ドライバーズコントロールセンターデフ (DCCD) とはSUBARUの登録商標である。四輪駆動車に備わるセンターデフに差動制限力を任意に変更できる装置を加え、あたかも前後輪のトルク配分を変更しているかのような挙動を車両に与える電子装置の一つである。
概要
スバル・インプレッサの一部のグレードに採用されている。電子制御であり、運転中にドライバーがダイヤルを操作することで任意に設定変更が可能である。3代目インプレッサWRX STIでは完全電子制御のインテリジェントモードも追加されている。
インプレッサにおけるDCCDの変遷
- 初代インプレッサGC・GF型(1992年 - 2000年、DCCDの搭載は1994年から)
- センターデフに、フロント35:リヤ65の比率で基本トルク配分を行うプラネタリーギヤと、電子制御で差動制限を行う電磁式LSD機構を組み込み、センターデフのロック率を直結からフリーまで、運転中に任意に設定することができる。なおパーキングブレーキレバーを引けばフリーの状態になり、これにより、走行中もパーキングブレーキで後輪をロックさせることが可能となり、タイトターンが行える。
- 2代目インプレッサGD・GG型 "丸目"(2000年 - 2002年マイナーチェンジ前まで。アプライドモデル名では「A」、 「B」型)
- 先代からの変更は、前後トルク配分が45.5:54.5になったことと、最大差動制限力が20 kg·m程度まで引き上げられた点。現在でもエンジンの最大トルク数値が40 kg·mそこそこである面からも、DCCDをロックにした場合、ほぼ完全直結の全輪駆動であるといえる。競技用モデル「RA」16インチモデルのみ搭載。
- 2代目インプレッサGD・GG型 "涙目"(2002年マイナーチェンジ後 - 2005年マイナーチェンジ前まで。アプライドモデル名では「C」〜「E」型)
- 再び、前後トルク配分は35:65に戻される。これは、A、B型においてあまりにアンダーステアが顕著に現れたため、一般ユーザーのニーズに合わせたものと考えられる。車の挙動(横Gや縦G、ヨーレートセンサー)やドライバーの意志(スロットル開度、スロットルセンサー)などの情報から、センターデフのロック率を自動で設定する「オートモード」が追加搭載された。また、どのSTiモデルにもオプションでの搭載が可能となった。なお、オートモードでもパーキングブレーキレバーを引けばフリーとなる。

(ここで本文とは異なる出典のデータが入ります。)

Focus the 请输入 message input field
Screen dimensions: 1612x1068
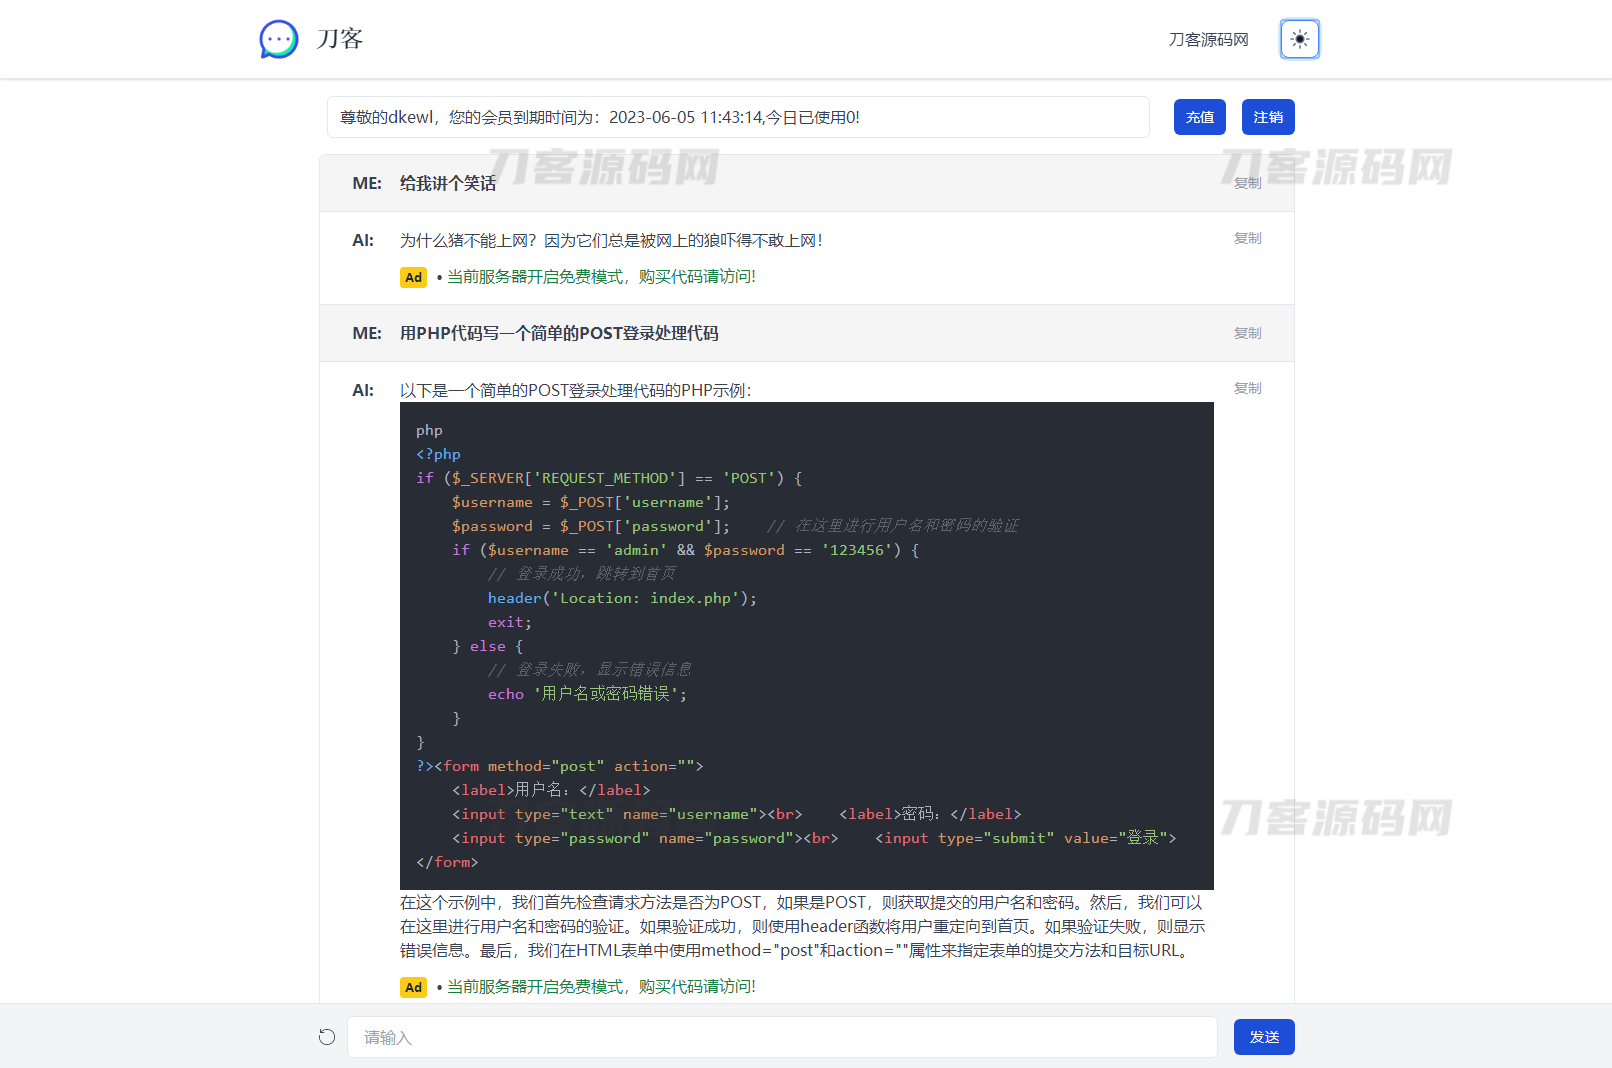(x=781, y=1037)
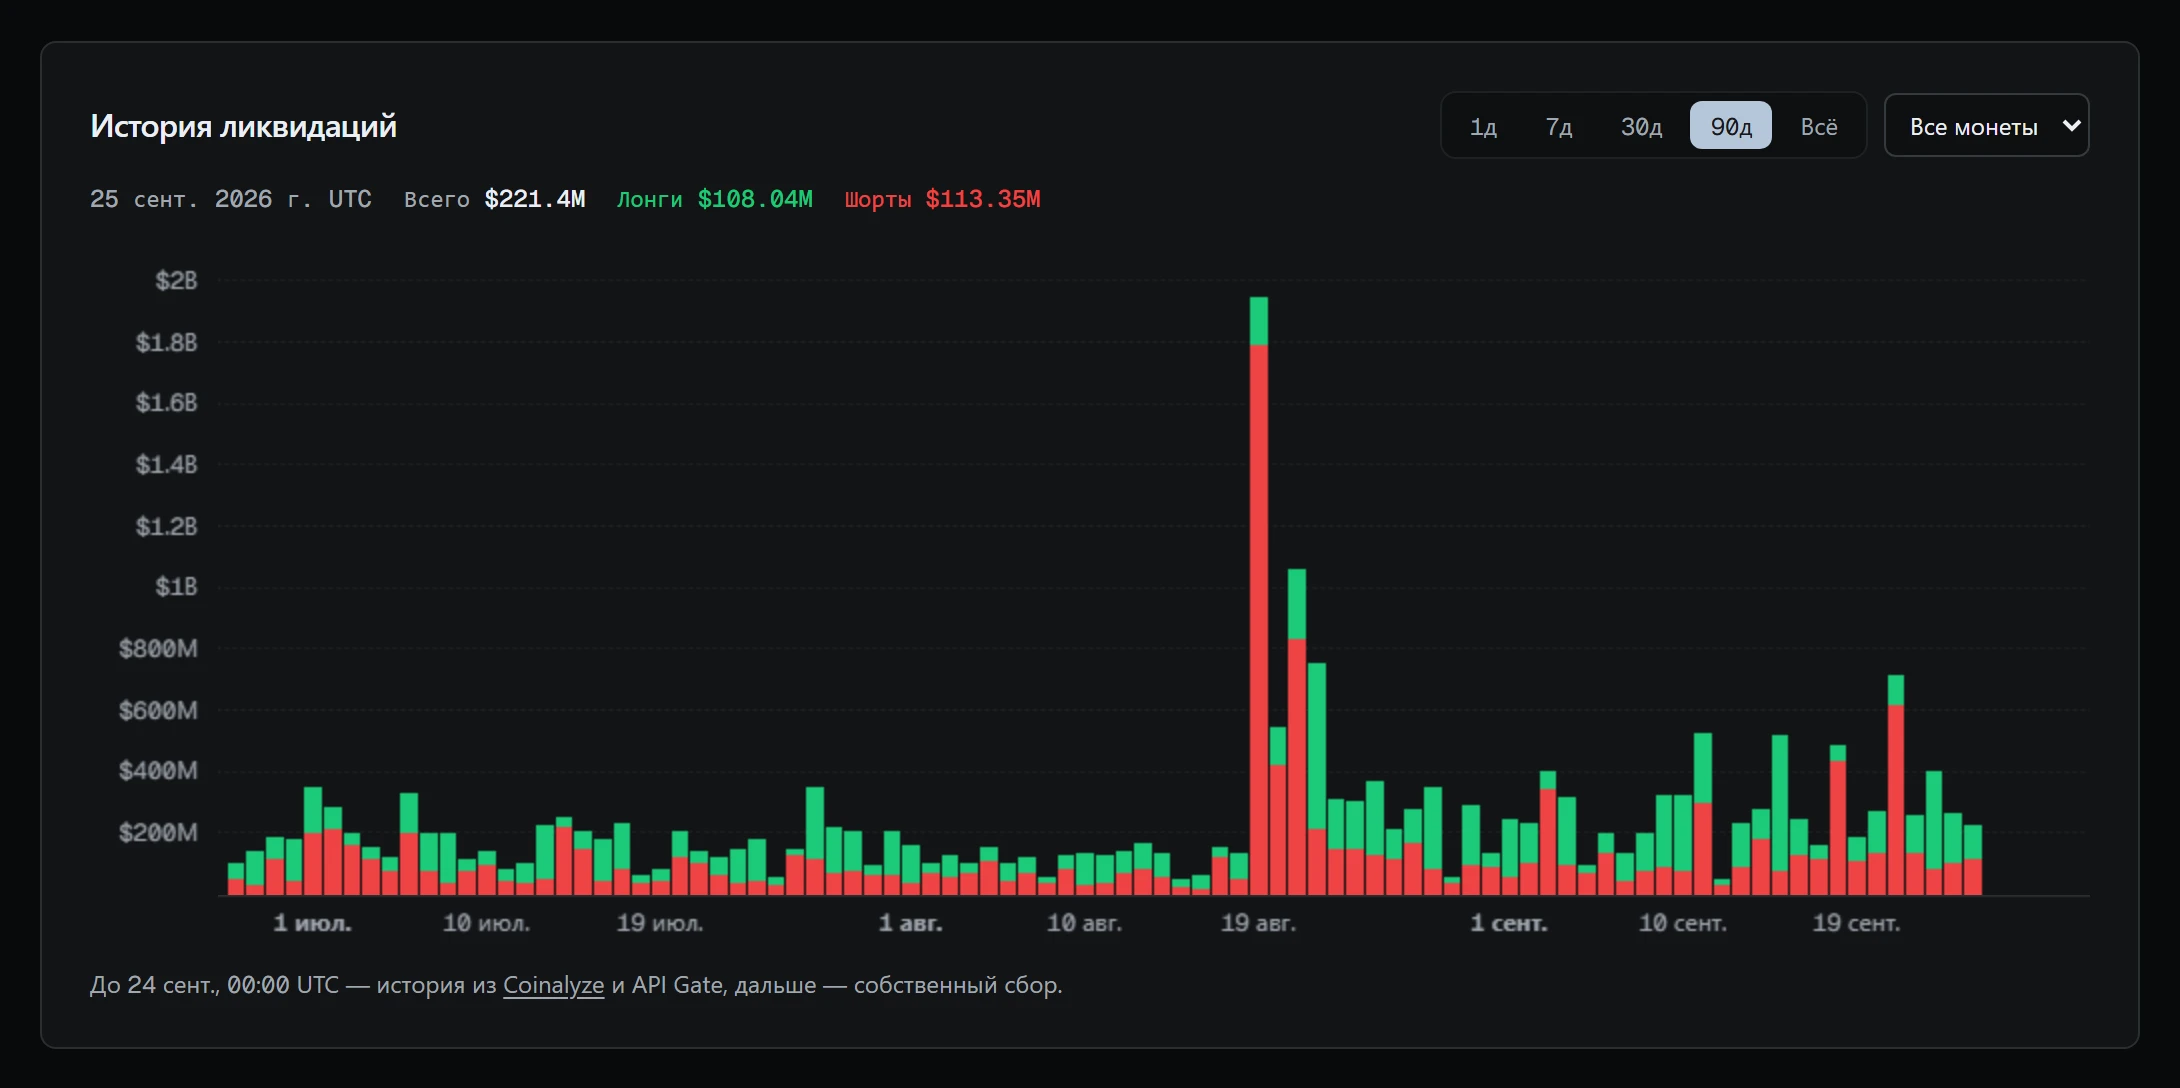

- 2代目インプレッサGD・GG型 "スプレッドウイングスグリル"(通称鷹目)(2005年マイナーチェンジ後。アプライドモデル名では「F」、「G」型)
- 従来に加え、オートモードの制御にステアリング舵角センサーを追加。従来の電磁式LSDから電磁式+機械式LSDに変更し、差動制限のレスポンスを高めている。前後の基本トルク配分は41:59に変更された。これは、DCCDの改良により旋回性能が向上したため、その分タイヤのグリップ余力を縦方向に振り向けることができ、車両の前後重量配分に近い数値とすることで、旋回時のアクセルオンにより、トラクションによる安定性を確保しつつも、より前に出る特性になった。これは、グラベル(未舗装路)に於いても強力な武器になる。
- 3代目インプレッサGR型(5ドア)(2007年6月フルモデルチェンジ)GV型(4ドア)(2010年7月追加発売)
- メーカーサイトの説明によると、基本的に2代目インプレッサGD・GG型"スプレッドウイングスグリル"(通称鷹目)(2005年マイナーチェンジ。アプライドモデル名「F」、「G」型)同様。前後の基本トルク配分は41:59で、電磁式+機械式LSDを採用。
脚注
参考文献
- 四方寔「手動による電子制御式センタデフ」『自動車技術』第54巻第2号、自動車技術会、2000年、16-18頁。